Jeffrey Salomon, MBA, MD

I am a pediatric critical care physician at Children’s Nebraska and an Associate Professor in the Department of Pediatrics and the Department of Physiology at the University of Nebraska Medical Center. My research focuses on changes to the microbiome in congenital heart disease. Recognizing that changes to the microbiome in critical illness influence outcomes, I began to ask if similar changes in patients with altered gut perfusion or low oxygen states associated with congenital heart defects have similar alterations in their gut flora. As cardiopulmonary bypass causes significant inflammation following cardiac surgery, these changes to the microbiome, could influence patient outcomes.
My goals are to understand the mechanistic role the intestinal microbiome and metabolome have in both local and systemic inflammatory signaling as well as develop therapeutics to improve gut health in children with congenital heart disease and improve patient outcomes.

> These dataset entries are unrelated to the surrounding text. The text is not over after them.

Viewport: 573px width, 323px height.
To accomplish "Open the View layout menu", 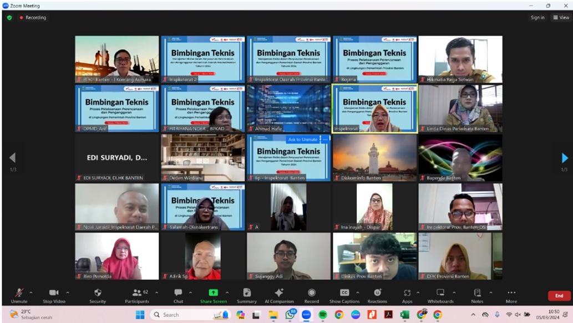I will [x=561, y=18].
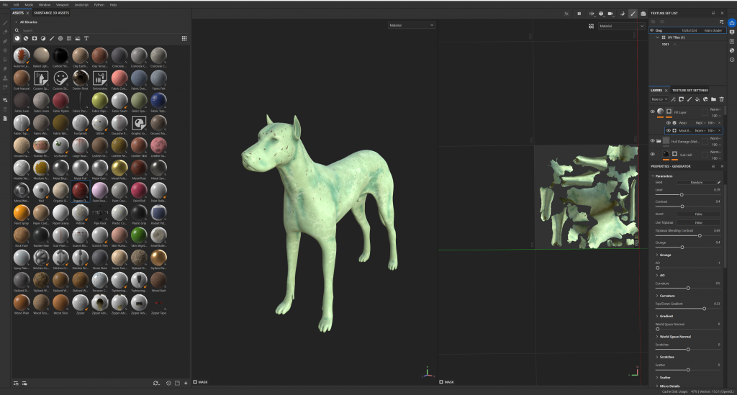Expand the All libraries tree
The image size is (737, 395).
coord(16,22)
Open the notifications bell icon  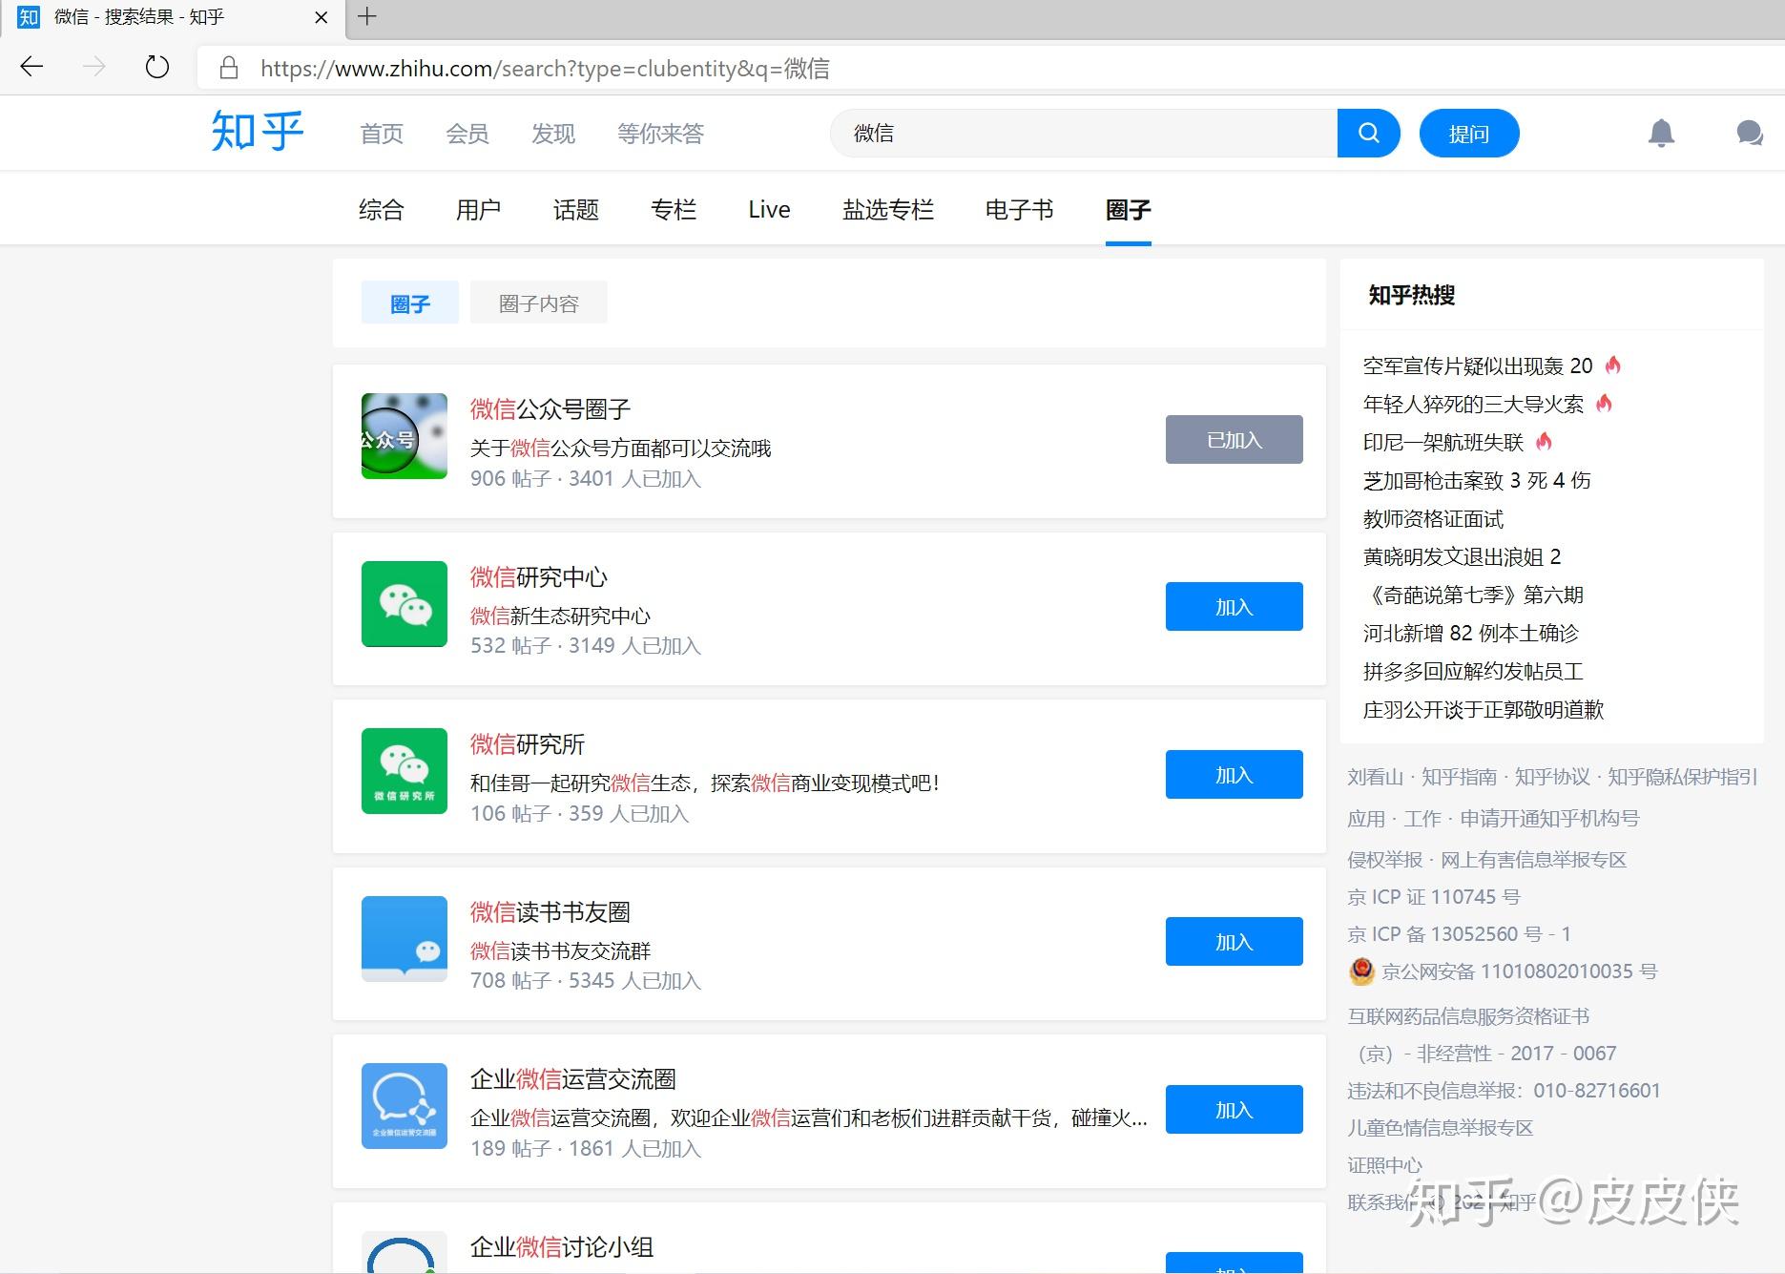pos(1661,134)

I also partner with other investigators evaluating a variety of disease populations to understand the role of dysbiosis and pathophysiology. The impact of the microbiome on a variety of disease states continues to grow, but little has been invested into pediatric disease processes, such drug metabolism and graft versus host disease in transplant patients, nutrition in pediatric ARDS, and the microbiome in neurosurgery. Understanding the role of gut health in a variety of diseases has the potential to help a multitude of patients across the spectrum.